[Click-target data]
----------
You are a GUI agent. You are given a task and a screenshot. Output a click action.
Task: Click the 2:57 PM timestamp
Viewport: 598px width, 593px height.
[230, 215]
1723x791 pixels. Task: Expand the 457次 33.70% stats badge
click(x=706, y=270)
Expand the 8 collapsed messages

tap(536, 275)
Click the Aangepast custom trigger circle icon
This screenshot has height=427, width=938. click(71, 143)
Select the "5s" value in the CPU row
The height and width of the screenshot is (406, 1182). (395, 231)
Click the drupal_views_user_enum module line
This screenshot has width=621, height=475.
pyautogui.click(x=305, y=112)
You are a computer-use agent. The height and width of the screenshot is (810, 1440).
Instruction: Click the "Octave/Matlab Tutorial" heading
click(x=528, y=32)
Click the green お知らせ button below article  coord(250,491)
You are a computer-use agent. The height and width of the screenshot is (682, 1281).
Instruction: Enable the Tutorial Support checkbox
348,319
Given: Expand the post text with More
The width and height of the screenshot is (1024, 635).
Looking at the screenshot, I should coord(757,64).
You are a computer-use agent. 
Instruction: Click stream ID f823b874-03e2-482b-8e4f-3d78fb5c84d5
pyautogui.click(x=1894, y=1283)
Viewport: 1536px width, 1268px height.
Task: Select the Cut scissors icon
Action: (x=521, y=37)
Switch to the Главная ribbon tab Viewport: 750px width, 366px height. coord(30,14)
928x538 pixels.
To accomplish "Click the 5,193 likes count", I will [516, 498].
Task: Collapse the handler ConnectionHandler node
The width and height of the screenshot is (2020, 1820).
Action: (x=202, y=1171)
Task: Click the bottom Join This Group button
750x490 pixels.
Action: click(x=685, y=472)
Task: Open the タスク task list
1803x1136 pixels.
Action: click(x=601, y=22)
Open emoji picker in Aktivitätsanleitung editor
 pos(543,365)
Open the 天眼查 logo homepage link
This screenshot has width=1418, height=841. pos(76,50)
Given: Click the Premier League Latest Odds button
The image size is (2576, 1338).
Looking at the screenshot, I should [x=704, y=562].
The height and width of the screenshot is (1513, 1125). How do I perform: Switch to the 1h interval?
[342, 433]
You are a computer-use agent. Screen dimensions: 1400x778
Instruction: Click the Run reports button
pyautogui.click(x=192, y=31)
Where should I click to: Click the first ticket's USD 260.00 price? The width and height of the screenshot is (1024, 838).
----------
◆ Exercise instructions ◆
Could you rewrite the records with every "computer-use agent" replaced by "screen-control agent" and nothing else changed?

◆ Written answer ◆
You are a GUI agent. You are given a task and a screenshot. Output a click action.
Task: Click the 2:57 PM timestamp
Viewport: 598px width, 593px height.
[230, 215]
1723x791 pixels. Task: Expand the 457次 33.70% stats badge
click(x=706, y=270)
Expand the 8 collapsed messages

tap(536, 275)
Click the Aangepast custom trigger circle icon
This screenshot has height=427, width=938. click(71, 143)
Select the "5s" value in the CPU row
The height and width of the screenshot is (406, 1182). (395, 231)
Click the drupal_views_user_enum module line
This screenshot has width=621, height=475.
pyautogui.click(x=305, y=112)
You are a screen-control agent. The height and width of the screenshot is (810, 1440).
Instruction: Click the "Octave/Matlab Tutorial" heading
click(x=528, y=32)
Click the green お知らせ button below article  coord(250,491)
You are a screen-control agent. The height and width of the screenshot is (682, 1281).
Instruction: Enable the Tutorial Support checkbox
348,319
Given: Expand the post text with More
The width and height of the screenshot is (1024, 635).
Looking at the screenshot, I should coord(757,64).
You are a screen-control agent. 
Instruction: Click stream ID f823b874-03e2-482b-8e4f-3d78fb5c84d5
pyautogui.click(x=1894, y=1283)
Viewport: 1536px width, 1268px height.
Task: Select the Cut scissors icon
Action: (x=521, y=37)
Switch to the Главная ribbon tab Viewport: 750px width, 366px height. coord(30,14)
928x538 pixels.
To accomplish "Click the 5,193 likes count", I will [516, 498].
Task: Collapse the handler ConnectionHandler node
The width and height of the screenshot is (2020, 1820).
Action: (x=202, y=1171)
Task: Click the bottom Join This Group button
750x490 pixels.
Action: click(x=685, y=472)
Task: Open the タスク task list
1803x1136 pixels.
Action: click(x=601, y=22)
Open emoji picker in Aktivitätsanleitung editor
 pos(543,365)
Open the 天眼查 logo homepage link
This screenshot has width=1418, height=841. pos(76,50)
Given: Click the Premier League Latest Odds button
The image size is (2576, 1338).
Looking at the screenshot, I should [x=704, y=562].
The height and width of the screenshot is (1513, 1125). How do I perform: Switch to the 1h interval?
[342, 433]
You are a screen-control agent. Screen dimensions: 1400x778
Instruction: Click the Run reports button
pyautogui.click(x=192, y=31)
Where should I click to: Click the first ticket's USD 260.00 price? The width and height of the screenshot is (1024, 838).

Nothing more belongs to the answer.